== ABOUT THIS EXERCISE ==
Print exactly the lines below between the line holding "868 (247, 2078)" and the line holding "226 (377, 1349)", inclusive, and nothing more.

* * *

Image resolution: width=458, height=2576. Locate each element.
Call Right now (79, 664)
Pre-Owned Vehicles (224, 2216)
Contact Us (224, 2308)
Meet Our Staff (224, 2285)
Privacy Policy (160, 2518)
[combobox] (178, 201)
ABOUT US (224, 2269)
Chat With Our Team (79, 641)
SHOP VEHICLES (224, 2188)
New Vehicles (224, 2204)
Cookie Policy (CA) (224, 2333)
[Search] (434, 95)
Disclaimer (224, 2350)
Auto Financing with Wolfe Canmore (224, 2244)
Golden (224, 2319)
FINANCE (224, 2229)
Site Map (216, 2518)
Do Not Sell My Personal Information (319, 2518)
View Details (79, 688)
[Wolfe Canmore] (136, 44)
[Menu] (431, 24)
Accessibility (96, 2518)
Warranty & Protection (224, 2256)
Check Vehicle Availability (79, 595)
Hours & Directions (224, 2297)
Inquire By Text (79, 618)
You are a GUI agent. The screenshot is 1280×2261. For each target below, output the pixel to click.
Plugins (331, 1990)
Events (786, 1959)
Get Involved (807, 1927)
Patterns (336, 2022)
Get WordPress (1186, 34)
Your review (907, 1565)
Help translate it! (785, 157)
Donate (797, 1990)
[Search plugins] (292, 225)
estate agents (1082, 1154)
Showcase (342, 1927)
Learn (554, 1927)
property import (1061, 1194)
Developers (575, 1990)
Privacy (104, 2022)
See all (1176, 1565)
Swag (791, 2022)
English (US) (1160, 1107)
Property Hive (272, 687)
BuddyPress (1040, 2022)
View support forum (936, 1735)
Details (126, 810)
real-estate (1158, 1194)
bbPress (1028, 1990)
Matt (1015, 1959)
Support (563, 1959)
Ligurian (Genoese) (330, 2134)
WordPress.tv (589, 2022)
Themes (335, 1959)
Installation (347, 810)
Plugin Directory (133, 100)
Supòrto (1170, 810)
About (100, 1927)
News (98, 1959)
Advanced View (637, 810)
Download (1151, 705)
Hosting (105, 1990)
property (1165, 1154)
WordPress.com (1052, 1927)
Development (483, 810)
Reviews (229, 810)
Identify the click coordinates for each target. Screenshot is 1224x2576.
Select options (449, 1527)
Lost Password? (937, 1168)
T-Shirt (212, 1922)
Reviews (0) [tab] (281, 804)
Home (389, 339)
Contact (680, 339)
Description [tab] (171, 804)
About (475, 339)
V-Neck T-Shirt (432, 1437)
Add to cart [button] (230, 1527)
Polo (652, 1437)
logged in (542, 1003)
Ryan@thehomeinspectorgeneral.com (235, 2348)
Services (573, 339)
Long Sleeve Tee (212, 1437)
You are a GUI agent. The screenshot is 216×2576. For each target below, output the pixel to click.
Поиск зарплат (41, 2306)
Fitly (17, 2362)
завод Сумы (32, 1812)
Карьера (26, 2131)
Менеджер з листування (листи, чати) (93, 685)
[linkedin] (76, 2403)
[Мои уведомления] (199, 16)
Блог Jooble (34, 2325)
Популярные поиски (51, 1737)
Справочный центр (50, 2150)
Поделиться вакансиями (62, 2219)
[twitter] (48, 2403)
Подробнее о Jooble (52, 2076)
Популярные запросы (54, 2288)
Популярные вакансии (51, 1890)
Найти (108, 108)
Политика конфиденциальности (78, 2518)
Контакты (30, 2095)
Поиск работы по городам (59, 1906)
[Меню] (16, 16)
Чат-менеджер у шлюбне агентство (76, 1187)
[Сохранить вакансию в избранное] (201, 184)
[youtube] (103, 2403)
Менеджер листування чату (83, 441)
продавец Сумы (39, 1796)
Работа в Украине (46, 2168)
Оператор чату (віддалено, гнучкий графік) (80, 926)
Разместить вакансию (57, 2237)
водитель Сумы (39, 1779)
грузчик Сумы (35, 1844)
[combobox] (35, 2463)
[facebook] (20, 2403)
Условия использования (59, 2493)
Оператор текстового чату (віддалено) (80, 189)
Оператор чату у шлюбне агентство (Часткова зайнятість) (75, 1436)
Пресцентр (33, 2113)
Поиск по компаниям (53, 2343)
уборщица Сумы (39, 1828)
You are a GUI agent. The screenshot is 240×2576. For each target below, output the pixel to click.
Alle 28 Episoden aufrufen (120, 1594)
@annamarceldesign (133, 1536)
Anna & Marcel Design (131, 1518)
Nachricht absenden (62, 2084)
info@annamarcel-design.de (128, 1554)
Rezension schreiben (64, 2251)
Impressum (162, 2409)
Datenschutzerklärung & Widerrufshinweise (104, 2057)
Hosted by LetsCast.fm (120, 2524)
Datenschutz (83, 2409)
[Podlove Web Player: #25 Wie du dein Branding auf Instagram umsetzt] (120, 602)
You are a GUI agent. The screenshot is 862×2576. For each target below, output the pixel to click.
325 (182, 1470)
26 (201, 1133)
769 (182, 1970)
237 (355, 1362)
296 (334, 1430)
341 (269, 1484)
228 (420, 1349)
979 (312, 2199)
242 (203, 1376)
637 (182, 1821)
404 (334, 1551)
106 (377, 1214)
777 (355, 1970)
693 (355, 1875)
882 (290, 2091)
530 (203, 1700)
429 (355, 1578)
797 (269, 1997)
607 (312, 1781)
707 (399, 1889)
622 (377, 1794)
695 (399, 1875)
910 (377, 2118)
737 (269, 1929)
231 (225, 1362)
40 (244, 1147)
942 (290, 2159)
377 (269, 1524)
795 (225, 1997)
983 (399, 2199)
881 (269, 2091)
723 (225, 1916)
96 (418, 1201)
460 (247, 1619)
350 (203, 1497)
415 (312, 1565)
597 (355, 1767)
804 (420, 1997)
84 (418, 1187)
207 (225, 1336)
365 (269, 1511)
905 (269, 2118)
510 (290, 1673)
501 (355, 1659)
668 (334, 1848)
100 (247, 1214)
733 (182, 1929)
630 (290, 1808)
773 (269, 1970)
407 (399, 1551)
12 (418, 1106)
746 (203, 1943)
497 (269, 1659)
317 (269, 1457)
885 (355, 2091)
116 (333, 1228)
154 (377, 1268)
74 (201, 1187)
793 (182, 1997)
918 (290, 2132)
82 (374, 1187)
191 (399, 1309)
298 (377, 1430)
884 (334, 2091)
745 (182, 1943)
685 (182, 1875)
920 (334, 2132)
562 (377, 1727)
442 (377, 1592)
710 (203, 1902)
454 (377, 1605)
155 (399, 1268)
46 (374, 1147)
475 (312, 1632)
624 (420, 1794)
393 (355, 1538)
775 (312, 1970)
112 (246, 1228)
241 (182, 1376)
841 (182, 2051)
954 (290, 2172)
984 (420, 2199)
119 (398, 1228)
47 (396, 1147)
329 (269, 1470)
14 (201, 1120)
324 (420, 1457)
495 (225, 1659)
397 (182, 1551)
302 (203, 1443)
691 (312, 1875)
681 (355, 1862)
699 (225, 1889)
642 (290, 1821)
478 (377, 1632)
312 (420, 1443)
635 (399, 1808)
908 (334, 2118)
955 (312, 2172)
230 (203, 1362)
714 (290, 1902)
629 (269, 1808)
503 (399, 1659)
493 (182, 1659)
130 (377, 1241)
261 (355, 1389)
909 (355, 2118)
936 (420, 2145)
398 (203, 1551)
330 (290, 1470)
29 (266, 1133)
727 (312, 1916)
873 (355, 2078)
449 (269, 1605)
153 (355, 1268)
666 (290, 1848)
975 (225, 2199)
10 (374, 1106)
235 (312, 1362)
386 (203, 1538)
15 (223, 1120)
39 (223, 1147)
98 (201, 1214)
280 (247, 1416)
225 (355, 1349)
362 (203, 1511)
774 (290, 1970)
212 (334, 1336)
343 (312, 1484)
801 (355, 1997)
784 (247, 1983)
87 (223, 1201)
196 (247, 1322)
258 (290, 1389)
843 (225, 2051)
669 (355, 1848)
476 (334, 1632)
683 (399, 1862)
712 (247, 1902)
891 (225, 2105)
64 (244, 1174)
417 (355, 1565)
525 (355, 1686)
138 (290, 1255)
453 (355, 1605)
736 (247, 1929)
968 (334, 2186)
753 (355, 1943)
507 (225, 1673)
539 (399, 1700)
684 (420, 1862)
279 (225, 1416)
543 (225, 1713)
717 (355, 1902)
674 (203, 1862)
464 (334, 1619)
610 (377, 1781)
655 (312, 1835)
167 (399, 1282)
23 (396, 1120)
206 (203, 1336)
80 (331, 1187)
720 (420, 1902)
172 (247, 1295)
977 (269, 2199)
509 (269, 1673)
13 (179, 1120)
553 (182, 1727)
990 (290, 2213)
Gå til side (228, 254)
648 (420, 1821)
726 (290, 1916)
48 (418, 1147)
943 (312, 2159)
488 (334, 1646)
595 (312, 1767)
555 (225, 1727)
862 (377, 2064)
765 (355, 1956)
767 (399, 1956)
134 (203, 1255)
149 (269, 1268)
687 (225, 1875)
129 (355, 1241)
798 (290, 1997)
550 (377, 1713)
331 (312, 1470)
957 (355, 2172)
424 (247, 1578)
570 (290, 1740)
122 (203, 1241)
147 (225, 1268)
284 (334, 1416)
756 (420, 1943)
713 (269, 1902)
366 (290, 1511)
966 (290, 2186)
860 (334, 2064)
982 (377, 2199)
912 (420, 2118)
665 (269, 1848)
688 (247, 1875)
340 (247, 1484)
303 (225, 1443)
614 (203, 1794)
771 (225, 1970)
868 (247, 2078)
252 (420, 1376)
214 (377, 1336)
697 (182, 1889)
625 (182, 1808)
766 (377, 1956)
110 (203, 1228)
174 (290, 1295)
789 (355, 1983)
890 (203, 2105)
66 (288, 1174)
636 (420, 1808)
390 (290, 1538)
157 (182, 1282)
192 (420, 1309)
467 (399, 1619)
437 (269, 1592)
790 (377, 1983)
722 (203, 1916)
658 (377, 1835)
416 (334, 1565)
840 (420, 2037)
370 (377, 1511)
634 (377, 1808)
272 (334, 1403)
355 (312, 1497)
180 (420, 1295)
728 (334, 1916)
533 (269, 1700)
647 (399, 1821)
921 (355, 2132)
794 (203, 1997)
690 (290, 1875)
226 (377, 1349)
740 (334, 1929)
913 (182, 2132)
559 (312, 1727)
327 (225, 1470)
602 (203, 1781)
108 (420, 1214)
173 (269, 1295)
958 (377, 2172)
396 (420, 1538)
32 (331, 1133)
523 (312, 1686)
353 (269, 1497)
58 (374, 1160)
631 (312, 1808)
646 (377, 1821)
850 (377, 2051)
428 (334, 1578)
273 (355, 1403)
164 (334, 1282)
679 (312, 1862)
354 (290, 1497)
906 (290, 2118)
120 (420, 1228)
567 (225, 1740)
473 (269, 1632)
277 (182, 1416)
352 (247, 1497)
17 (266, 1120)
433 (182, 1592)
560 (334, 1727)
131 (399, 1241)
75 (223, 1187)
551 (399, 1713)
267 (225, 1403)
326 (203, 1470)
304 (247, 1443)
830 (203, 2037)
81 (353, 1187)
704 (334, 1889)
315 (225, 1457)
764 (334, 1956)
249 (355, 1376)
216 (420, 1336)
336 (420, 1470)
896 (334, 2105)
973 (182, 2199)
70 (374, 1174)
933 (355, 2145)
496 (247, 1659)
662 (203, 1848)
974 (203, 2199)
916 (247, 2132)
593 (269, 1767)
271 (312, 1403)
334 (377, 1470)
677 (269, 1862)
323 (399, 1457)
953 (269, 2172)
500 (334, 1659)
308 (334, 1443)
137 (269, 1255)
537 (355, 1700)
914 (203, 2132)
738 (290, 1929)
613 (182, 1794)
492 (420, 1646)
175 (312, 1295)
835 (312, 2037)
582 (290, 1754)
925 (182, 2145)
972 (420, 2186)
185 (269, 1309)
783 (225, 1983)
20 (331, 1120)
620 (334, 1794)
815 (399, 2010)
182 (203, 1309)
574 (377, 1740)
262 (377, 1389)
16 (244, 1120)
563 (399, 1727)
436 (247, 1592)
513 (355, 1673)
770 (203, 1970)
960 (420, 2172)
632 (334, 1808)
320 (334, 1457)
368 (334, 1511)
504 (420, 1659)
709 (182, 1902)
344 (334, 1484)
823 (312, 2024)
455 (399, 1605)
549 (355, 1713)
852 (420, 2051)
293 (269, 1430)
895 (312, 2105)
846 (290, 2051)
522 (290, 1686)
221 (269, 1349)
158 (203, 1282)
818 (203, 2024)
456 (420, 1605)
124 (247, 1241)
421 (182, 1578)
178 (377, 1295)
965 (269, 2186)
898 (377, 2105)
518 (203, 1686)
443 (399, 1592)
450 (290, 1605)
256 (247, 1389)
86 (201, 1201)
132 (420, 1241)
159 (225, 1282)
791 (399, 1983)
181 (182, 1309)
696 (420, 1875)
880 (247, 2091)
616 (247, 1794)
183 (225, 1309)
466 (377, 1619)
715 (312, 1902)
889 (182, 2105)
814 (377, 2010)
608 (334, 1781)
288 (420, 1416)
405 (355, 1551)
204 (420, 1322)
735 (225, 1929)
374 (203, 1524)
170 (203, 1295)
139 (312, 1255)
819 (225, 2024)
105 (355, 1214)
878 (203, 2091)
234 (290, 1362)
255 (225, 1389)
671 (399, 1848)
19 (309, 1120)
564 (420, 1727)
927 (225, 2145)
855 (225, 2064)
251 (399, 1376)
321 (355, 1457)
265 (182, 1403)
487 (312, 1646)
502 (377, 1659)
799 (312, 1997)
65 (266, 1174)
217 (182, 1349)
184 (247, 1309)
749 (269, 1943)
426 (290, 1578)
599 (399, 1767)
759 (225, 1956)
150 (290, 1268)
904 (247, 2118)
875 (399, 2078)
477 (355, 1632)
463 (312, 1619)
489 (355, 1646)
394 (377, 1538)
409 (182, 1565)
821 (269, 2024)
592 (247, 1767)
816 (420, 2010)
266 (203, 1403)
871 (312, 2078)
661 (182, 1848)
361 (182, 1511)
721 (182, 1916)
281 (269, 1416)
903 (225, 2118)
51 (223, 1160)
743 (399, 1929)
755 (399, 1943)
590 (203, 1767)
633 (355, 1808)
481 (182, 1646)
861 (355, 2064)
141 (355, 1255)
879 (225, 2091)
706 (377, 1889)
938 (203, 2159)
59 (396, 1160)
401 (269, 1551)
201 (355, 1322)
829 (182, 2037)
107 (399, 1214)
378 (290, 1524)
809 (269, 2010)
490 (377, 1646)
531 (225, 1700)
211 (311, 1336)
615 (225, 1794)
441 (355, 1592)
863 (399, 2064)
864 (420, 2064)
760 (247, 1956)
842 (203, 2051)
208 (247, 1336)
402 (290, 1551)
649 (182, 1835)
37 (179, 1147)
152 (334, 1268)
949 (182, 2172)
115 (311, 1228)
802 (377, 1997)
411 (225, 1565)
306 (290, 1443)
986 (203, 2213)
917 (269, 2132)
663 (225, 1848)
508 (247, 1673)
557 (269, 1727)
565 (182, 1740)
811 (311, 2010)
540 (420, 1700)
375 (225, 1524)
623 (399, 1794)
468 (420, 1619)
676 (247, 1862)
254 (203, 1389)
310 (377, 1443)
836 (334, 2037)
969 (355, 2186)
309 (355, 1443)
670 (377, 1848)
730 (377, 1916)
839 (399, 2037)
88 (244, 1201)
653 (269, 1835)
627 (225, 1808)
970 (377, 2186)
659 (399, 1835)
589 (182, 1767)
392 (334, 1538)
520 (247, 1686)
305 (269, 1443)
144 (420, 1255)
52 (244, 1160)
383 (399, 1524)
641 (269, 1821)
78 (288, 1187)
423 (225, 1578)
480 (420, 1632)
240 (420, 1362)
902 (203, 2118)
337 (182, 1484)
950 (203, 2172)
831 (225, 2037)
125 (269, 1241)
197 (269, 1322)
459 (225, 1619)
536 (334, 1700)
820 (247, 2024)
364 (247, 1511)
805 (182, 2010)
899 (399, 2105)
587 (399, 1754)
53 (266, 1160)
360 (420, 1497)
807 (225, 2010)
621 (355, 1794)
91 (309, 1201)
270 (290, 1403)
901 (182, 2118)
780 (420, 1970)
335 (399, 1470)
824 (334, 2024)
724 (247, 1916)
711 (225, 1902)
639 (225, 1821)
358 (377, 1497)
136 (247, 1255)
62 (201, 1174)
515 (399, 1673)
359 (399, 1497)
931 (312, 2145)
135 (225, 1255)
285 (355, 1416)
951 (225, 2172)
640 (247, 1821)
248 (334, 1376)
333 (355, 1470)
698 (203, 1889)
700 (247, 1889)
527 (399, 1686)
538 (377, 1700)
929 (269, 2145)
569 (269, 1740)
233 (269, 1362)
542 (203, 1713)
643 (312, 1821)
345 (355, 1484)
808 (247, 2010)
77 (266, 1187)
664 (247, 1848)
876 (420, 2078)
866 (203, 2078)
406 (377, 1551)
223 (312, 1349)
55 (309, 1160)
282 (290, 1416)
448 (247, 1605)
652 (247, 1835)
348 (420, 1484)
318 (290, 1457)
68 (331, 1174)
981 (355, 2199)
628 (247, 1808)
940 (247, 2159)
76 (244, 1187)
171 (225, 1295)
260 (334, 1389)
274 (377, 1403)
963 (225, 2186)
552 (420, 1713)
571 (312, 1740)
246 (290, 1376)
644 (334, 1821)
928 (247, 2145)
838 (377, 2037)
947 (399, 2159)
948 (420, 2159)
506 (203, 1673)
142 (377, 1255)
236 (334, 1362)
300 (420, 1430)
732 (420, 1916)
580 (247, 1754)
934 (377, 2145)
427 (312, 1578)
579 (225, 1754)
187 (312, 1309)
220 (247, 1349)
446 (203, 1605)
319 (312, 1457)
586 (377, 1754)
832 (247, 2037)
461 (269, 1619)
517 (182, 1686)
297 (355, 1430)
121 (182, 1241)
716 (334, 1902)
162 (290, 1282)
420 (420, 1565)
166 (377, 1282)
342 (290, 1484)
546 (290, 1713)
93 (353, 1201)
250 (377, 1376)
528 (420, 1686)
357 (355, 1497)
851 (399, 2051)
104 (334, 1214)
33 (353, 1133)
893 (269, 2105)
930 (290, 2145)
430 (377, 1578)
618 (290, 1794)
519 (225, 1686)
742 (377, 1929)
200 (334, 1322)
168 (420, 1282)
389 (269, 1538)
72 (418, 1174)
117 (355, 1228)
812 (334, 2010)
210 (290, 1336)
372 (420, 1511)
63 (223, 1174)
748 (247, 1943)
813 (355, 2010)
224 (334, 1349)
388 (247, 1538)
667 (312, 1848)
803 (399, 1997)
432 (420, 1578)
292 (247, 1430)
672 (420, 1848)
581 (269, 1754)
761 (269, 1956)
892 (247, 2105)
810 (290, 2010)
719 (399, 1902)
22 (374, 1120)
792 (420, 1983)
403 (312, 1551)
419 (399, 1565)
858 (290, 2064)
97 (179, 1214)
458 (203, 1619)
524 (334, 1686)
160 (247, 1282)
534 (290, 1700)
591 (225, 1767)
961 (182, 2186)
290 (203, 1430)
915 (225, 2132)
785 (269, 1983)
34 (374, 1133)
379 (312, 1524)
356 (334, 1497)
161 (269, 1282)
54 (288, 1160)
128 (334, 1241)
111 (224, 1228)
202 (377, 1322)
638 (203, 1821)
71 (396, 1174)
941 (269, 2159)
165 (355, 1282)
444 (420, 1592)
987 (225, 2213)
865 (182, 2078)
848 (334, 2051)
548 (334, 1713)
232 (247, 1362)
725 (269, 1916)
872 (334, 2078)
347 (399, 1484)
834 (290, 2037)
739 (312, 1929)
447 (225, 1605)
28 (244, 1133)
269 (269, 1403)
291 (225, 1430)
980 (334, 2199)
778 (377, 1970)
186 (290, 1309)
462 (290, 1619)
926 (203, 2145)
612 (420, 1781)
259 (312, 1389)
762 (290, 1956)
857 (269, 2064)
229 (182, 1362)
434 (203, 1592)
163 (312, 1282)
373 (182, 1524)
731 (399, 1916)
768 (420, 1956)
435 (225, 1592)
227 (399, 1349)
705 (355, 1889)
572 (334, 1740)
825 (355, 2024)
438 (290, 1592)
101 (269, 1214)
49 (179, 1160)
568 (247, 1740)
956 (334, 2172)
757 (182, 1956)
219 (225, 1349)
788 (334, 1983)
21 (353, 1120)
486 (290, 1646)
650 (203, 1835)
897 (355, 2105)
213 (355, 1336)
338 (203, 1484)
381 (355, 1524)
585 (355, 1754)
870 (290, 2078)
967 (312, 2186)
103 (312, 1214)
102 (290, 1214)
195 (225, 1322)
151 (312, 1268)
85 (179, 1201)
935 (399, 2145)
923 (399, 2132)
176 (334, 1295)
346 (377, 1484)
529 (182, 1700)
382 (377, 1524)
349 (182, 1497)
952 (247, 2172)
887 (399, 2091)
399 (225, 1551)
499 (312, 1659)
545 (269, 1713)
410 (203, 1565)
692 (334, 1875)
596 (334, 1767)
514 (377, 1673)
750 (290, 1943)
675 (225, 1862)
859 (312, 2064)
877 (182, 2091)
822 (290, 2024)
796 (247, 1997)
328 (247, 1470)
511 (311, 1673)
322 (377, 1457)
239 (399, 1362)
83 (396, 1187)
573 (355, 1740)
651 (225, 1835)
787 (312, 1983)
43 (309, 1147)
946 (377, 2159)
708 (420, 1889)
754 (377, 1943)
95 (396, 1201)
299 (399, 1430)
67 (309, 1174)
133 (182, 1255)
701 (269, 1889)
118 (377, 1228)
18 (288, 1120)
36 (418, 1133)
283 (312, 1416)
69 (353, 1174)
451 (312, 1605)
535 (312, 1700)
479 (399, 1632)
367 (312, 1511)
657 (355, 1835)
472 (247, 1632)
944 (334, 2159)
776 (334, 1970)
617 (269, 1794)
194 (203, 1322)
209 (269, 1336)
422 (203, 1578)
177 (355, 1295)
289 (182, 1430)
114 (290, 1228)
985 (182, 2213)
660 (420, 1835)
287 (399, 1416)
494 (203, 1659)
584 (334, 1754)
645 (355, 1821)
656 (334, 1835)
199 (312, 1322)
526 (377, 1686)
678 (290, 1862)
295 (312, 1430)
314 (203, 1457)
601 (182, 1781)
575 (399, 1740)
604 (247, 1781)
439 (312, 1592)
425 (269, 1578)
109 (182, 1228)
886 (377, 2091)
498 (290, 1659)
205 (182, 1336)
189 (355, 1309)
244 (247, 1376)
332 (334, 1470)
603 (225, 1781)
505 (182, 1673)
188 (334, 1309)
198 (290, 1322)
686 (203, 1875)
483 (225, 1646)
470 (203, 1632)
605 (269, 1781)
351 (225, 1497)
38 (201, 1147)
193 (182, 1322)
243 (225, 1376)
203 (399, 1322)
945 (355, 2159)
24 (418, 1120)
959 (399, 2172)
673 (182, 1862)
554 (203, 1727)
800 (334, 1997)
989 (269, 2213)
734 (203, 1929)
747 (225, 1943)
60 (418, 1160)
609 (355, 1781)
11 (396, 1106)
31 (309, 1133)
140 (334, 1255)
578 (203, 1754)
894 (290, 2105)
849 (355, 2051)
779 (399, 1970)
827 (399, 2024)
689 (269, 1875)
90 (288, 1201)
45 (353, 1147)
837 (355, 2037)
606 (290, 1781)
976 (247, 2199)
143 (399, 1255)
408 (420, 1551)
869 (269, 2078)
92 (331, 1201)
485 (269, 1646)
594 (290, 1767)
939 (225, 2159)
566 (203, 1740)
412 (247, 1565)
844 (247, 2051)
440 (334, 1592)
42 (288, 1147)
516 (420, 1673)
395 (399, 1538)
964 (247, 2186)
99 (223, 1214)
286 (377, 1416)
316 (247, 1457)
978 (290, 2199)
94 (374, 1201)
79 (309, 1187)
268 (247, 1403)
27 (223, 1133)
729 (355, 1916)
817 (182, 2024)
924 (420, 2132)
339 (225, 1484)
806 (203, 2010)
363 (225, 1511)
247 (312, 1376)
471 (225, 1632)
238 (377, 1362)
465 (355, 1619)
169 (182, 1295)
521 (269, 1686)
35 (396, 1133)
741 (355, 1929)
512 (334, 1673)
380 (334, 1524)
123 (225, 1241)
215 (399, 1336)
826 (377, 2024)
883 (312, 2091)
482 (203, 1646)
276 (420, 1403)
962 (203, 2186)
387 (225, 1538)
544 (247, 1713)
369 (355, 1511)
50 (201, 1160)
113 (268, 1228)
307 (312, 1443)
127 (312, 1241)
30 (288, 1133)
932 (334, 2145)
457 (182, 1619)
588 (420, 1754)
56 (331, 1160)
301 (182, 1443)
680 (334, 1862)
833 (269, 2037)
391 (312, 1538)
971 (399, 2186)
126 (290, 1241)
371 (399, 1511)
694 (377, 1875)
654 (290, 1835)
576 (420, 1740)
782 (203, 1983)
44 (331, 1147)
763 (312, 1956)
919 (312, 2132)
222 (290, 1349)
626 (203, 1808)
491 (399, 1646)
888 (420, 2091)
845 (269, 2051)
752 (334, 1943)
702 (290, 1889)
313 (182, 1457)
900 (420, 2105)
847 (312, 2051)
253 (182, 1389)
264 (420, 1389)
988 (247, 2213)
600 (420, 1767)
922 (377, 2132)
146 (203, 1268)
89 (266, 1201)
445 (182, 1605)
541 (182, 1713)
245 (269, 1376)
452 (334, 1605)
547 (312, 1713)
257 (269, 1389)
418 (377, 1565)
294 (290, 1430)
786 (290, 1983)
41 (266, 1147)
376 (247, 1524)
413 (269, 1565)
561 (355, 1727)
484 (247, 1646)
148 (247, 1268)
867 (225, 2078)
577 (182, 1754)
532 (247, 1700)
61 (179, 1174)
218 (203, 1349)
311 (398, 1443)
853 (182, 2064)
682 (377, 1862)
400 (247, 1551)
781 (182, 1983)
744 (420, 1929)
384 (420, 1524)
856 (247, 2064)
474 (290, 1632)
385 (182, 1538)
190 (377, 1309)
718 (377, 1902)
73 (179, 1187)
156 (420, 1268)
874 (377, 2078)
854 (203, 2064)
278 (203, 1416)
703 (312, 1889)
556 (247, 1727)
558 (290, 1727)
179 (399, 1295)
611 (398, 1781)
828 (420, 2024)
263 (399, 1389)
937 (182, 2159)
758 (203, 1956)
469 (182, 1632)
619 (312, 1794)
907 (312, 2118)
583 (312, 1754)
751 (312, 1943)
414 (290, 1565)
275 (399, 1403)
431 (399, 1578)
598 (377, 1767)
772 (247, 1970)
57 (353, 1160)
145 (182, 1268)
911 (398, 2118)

* * *

== SOLUTION TO THIS TASK ==
868 (247, 2078)
252 (420, 1376)
214 (377, 1336)
697 (182, 1889)
625 (182, 1808)
766 (377, 1956)
110 (203, 1228)
174 (290, 1295)
789 (355, 1983)
890 (203, 2105)
66 (288, 1174)
636 (420, 1808)
390 (290, 1538)
157 (182, 1282)
192 (420, 1309)
467 (399, 1619)
437 (269, 1592)
790 (377, 1983)
722 (203, 1916)
658 (377, 1835)
416 (334, 1565)
840 (420, 2037)
370 (377, 1511)
634 (377, 1808)
272 (334, 1403)
355 (312, 1497)
180 (420, 1295)
728 (334, 1916)
533 (269, 1700)
647 (399, 1821)
921 (355, 2132)
794 (203, 1997)
690 (290, 1875)
226 (377, 1349)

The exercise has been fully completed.